那也就意味着,三日之后,那个美貌的年轻医女,将会彻底成为他在南药房的禁銮,任他摆布。
想到此处,朱茂欲心大炽,忍不住搓了搓手指,慢慢笑起来。
……
春日的药园天黑得比前些日子更晚一些。
昏暗祠堂里,陆曈跪于草垫之上。在她头顶,高大的神农塑像手持一株灵草,垂首含笑俯视着她。
祠堂石墙高处,一轮弯月透过小窗洒下些银光落在地上,照着里头空荡堂间,显出几分阴冷。
陆曈伸手,揉了揉发僵的膝盖。
白日里朱茂来过之后,她便被人带进了祠堂静心思过。
祠堂湿冷,到了夜里,慈眉善目的塑像在烛影中也变得阴森,年轻姑娘独自一人在此过夜,且不提身子能不能撑得住,难免心中惊悸。
不过,对于常年在乱坟岗走动的陆曈来说,住在哪里并无区别。甚至这里比宿院更好,更安静,安静得让她有足够时间来想清楚接下来要做的事情。

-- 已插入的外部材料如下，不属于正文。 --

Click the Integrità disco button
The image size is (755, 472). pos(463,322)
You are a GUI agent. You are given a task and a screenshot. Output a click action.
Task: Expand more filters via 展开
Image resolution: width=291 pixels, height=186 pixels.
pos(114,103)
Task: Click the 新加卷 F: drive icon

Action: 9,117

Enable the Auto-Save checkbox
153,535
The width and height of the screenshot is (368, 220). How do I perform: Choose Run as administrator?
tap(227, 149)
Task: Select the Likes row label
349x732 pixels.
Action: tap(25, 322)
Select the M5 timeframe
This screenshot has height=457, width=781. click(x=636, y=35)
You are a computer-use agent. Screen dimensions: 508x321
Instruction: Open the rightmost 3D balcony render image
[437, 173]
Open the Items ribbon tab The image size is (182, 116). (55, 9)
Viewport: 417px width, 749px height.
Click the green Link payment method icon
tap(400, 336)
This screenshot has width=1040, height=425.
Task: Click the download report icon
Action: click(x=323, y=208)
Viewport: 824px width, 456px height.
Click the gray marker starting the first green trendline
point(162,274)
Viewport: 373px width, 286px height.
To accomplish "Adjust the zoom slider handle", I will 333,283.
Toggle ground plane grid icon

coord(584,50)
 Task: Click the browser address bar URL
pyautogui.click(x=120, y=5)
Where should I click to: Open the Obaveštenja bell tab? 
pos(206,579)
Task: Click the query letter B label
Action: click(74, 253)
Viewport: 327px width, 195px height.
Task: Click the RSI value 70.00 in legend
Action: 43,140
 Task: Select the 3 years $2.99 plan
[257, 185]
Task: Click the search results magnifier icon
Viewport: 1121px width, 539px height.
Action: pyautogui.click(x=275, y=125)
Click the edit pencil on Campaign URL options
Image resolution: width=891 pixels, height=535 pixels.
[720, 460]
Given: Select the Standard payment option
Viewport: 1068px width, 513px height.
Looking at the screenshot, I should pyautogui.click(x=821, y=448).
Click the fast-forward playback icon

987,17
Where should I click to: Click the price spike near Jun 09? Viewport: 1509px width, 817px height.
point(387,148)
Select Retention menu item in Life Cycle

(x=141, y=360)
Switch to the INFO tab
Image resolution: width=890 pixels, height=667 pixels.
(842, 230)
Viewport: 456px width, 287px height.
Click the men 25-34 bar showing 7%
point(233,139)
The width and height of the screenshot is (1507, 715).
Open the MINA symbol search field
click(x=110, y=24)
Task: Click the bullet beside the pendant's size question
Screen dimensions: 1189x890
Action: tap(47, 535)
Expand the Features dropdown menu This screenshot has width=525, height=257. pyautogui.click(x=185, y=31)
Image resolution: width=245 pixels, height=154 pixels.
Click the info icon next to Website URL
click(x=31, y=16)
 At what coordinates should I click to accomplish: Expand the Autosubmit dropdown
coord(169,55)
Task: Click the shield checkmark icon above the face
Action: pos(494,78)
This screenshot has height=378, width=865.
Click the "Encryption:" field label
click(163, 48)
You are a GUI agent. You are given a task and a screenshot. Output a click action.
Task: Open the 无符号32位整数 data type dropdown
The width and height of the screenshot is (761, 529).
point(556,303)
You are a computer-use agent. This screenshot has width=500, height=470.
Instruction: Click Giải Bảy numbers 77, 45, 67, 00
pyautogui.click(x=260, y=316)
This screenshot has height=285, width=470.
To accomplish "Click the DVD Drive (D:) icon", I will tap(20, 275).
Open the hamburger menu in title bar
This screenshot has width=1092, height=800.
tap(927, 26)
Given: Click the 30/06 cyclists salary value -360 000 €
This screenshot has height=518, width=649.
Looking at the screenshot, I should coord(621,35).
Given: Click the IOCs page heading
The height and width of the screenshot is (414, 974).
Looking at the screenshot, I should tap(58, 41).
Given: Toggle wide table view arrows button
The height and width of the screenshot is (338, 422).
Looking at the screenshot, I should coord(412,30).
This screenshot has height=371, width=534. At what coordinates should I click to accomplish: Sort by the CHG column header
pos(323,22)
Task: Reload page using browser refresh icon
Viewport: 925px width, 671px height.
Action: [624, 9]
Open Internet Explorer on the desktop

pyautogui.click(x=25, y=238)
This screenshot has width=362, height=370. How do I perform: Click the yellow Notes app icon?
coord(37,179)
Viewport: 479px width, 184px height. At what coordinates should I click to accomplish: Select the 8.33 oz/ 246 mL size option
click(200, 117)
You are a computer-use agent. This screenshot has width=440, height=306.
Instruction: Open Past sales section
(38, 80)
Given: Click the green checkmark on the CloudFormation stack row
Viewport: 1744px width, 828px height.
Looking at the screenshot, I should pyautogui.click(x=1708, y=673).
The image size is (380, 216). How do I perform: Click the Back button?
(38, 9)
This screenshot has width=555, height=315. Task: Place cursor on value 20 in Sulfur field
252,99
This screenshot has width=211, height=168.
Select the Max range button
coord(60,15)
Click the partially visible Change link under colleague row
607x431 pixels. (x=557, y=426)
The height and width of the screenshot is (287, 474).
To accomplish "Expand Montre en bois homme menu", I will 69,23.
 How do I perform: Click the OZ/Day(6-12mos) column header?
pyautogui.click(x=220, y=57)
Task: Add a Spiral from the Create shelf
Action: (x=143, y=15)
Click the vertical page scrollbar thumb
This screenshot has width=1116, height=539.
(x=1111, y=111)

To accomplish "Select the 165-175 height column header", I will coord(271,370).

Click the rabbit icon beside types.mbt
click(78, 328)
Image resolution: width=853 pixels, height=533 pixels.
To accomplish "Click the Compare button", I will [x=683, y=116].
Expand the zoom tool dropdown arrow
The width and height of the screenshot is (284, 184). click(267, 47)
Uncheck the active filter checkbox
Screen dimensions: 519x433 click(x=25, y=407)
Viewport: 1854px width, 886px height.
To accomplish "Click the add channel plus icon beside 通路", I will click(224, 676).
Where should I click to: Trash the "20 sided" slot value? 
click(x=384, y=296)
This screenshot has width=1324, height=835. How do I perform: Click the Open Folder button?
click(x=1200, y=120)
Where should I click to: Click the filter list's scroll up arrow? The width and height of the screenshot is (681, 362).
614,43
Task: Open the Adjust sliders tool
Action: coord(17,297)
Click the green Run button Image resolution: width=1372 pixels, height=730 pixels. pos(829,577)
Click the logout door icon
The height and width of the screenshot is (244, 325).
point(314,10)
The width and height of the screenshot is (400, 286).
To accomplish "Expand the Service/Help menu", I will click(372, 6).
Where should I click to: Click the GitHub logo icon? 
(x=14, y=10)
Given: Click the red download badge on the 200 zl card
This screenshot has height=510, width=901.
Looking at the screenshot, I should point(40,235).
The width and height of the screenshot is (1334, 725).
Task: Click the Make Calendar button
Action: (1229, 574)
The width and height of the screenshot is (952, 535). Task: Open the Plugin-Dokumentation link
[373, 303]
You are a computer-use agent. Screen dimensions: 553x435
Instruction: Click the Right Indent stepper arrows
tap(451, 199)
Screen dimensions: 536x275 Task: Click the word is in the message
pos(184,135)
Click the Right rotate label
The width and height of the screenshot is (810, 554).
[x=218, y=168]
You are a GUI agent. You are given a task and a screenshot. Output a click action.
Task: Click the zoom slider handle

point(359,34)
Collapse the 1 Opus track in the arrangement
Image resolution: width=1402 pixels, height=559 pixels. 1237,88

桌前烛火忽得晃了一下,一个声音从身后传来:“陆医士!”
陆曈回过身,就见高处的小窗上,隔着栅栏露出一张熟悉的脸,正小声地唤她。
是何秀。
陆曈站起身,朝着窗口走去:“你怎么来了?”
“我来给你送吃的。”何秀隔着栅栏,递给她一个冷馒头,“你一日没吃饭了,这样下去不行,这里太冷,会生病的。”
陆曈接过她手里的馒头,知道这是何秀从自己晚饭里省出来,道了一声“多谢”。
“你别谢我了,”何秀沮丧,“你替我摘了那么多红芳絮,被关进祠堂我一点忙也帮不上。是我没用……”
“只是罚跪三日,不碍事。”
“这不是小事,梅二娘当年也是……”
她倏然住了口,没再说下去,陆曈却霎时明白过来。
想来那位梅二娘刚进南药房时也是如此,被朱茂寻理由关进祠堂杀杀威风,搓折她的心气,到最后才让梅二娘心甘情愿对他俯首称臣。
何秀瞧着陆曈,眼底是浓浓悲哀:“陆医士……”
她像是看着即将陷入泥沼的同伴,焦急痛苦又无能为力,唯有遍遍自责。
陆曈默了一下,道:“阿秀,你帮我带一样东西给梅二娘。”
何秀愣住,“什么?”
陆曈从怀中掏出一张折好的纸笺,隔着栅栏塞到她手中。
“这是……”
何秀一面惴惴,一面将纸笺藏进怀中。
“替我跟梅二娘带句话。”陆曈说完,附耳在何秀耳边,低声几句。
女子听完,面露惊愕:“陆医士为何要这么做?”
陆曈没说话,低头咬了一口馒头。
馒头又冷又硬,咽下去的时候,嗓子也能觉出其中粗粝。南药房的饭食总是如此,银子全进了朱茂腰包,平人医工在此处,过得不如朱茂的一条狗。
可人毕竟不是狗。
过了一会儿,她才看向面前人。
“因为我想离开这里。”
……
宫廷内苑这些琐碎事宜,传到三司时也用不了多少时间。
段小宴得知陆曈被罚跪神农祠时,已是深夜。
卫所里其他人都奉值去了,只有萧逐风在案前翻阅公文。段小宴屋里屋外转了一圈,没见到裴云暎影子,遂问桌前的萧逐风:“云暎哥怎么不在?”
“他出城去了。”萧逐风头也不抬,只问:“怎么?”
踌躇一下,段小宴上前,半个身子趴到桌上,凑近萧逐风压低声音:“我刚路过翰林医官院,听说了一件事,陆大夫,就是仁心医馆坐馆的那位,先前不是去南药房了嘛。也不知在南药房里犯了什么事,被关进神农祠罚跪。”
萧逐风神情一顿,很快回神,“哦”了一声。
他一向寡言,段小宴敲敲桌子,“我们不去帮帮她吗?”
萧逐风抬头,面无表情道:“为何要帮?她是你何人?”
段小宴一噎。
要说从前,段小宴还觉得自己与陆曈称得上朋友。但后来望春山荷包陷害一事,已证明这朋友情分不过是他一厢情愿。按理说,陆曈进宫如何与他无关。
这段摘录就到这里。